As you let your turkey and dressing slowly digest, let's take a look at this week's high frequency data:
As I indicated above,BLS reported 407,000 new claims. The 4 week moving average fell to 436,000. Next week could easily see this average fall under 430,000 (because a reading from 3 weeks ago of 459,000 will be replaced).
Gas at the pump declined one entire penny to $2.88 a gallon. A barrel of Oil increased to $83 this week. While the trend has been upward in the last several months, we have declined from a couple of weeks ago and did not cross the $90 threshold (that we did cross in April). Gasoline usage reamins lower than last year, 8.829 B gallons vs. 9.092 a year ago. Gasoline stocks are back into their normal range for this time of year. Over the longer term, gasoline usage has remained about 5% below its rate from the first half of the past decade.
The Mortgage Bankers' Association reported that its seasonally adjusted Purchase Index increased 14.4% last week, rising to a new post-April high, and only 7.4% less than a year ago. Meanwhile, the Refinance Index decreased 1.0%, the lowest since June, due to increased mortgage rates (to which this index is, not surrisingly, very sensitive).
The ICSC reported same store sales for the week ending November 20 decreased -0.6% week over week, but were up 2.8% YoY, down from +3.4% the last two weeks. Shoppertrak once again failed to report this week.
Railfax for the third week in a row showed a decline in the advance over last year's loads for all sectors, although this week's decline was mild.
The American Staffing Association reported for the week ending November 13 a very slightly decline of 0.04%, remaining at 100.0. This is typical for this time of year. In the next few weeks this index will decline substantially, but the question will be how far in comparison with last year.
M1 and M2 were not updated this week due to the holiday.
Weekly BAA commercial bond rates increased 0.08% last week to 6.03%. This compares with yields on 10 year bonds up +0.21%. This does not indicate any stress on corporate bonds.
The Daily Treasury Statement showed $112.1 B in receipts vs. $103.1 B a year ago, a gain of 8.95% for the first 16 days of November.
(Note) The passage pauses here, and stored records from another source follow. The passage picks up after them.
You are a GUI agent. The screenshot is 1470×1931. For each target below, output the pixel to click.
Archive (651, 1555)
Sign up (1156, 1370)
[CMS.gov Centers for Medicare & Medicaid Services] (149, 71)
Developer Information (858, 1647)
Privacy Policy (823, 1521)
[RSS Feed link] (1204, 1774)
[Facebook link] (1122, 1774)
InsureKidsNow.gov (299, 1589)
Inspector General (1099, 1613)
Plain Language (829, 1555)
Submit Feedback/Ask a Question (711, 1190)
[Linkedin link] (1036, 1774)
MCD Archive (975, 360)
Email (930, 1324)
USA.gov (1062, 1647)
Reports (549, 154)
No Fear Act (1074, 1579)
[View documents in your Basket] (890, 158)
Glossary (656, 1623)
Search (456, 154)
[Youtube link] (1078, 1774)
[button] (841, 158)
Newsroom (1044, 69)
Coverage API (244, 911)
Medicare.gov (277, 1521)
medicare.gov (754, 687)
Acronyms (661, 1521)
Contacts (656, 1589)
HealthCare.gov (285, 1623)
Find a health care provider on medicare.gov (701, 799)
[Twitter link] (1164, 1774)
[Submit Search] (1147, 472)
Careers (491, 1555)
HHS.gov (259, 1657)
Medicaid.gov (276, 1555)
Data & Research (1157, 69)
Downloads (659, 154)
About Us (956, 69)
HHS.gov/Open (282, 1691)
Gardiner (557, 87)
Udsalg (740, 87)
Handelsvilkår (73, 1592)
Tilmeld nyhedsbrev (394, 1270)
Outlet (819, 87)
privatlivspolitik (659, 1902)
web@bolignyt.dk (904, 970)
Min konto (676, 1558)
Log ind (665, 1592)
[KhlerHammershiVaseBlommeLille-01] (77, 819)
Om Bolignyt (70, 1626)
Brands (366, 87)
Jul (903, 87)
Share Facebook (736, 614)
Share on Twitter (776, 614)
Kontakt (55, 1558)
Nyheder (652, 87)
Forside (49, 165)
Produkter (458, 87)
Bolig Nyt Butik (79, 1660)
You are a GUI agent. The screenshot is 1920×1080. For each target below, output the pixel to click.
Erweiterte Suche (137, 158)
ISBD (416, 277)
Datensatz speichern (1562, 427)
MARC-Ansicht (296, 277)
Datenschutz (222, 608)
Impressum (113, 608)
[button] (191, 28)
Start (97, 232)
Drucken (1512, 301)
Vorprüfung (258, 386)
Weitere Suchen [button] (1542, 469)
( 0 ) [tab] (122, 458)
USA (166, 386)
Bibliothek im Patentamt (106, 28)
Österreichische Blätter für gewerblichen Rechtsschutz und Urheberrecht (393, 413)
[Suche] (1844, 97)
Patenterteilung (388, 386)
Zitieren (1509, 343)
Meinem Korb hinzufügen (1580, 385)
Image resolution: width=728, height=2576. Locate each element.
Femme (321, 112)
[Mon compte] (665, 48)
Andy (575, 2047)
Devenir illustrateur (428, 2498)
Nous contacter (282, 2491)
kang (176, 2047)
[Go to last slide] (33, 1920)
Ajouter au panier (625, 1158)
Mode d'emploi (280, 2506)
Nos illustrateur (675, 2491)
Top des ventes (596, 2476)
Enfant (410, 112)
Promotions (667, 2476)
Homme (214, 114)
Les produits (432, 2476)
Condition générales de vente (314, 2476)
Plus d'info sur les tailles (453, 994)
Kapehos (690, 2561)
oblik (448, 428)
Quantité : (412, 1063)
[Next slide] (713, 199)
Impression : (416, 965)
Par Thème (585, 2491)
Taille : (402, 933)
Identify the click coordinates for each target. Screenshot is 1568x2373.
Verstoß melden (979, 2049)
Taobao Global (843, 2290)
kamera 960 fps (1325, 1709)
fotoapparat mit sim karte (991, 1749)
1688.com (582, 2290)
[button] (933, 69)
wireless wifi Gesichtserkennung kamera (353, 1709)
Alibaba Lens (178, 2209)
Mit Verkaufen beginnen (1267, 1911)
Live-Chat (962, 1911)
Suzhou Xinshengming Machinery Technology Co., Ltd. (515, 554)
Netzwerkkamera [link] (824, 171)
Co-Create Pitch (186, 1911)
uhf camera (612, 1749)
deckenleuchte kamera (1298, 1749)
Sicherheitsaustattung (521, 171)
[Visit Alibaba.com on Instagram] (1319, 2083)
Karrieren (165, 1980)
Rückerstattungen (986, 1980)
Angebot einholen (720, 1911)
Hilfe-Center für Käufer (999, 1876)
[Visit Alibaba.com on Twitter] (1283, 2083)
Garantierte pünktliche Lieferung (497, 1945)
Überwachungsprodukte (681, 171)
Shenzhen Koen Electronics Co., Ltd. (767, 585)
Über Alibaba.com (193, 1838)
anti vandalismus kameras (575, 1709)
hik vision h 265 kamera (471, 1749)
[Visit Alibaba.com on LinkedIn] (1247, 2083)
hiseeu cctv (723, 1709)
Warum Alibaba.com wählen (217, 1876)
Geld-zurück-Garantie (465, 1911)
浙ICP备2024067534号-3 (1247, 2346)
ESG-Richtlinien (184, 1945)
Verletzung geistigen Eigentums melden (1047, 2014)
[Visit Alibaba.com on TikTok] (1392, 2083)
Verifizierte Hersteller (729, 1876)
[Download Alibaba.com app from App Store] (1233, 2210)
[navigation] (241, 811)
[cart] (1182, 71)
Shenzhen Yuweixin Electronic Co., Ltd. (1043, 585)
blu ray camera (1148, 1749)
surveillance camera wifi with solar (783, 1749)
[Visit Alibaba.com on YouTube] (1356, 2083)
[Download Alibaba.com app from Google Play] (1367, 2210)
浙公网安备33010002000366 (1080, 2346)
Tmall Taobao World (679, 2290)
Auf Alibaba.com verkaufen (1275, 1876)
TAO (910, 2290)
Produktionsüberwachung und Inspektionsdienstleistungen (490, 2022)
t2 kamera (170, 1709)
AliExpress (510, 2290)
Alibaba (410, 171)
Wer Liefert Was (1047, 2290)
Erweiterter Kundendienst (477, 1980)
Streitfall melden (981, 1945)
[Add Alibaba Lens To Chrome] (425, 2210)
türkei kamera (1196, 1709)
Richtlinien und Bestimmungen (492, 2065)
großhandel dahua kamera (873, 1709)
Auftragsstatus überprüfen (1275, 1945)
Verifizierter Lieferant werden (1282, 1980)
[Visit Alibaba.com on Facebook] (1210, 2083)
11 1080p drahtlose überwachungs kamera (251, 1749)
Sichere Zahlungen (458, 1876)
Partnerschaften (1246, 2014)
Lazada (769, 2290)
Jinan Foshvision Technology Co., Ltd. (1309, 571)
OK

For the last 20 days, receipts are up $130.1 B vs. $120.2 B a year ago, a gain of about 8.2%. Since the absolute recession bottom in withholding taxes was no later than October 2009, this month marks the first YoY advance over an advancing underlying real number.
With the exception of Railfax, which is probably showing the same industrial pause we saw with durable goods this week and industrial production last week - an inventory correction telegraphed by the ISM data in the LEI over the summer and early autumn - the rest of the high frequency data is showing continued economic advance.
In the coming week we get our first look at November, including payrolls. Will the good news in initial jobless claims show up there? We'll see.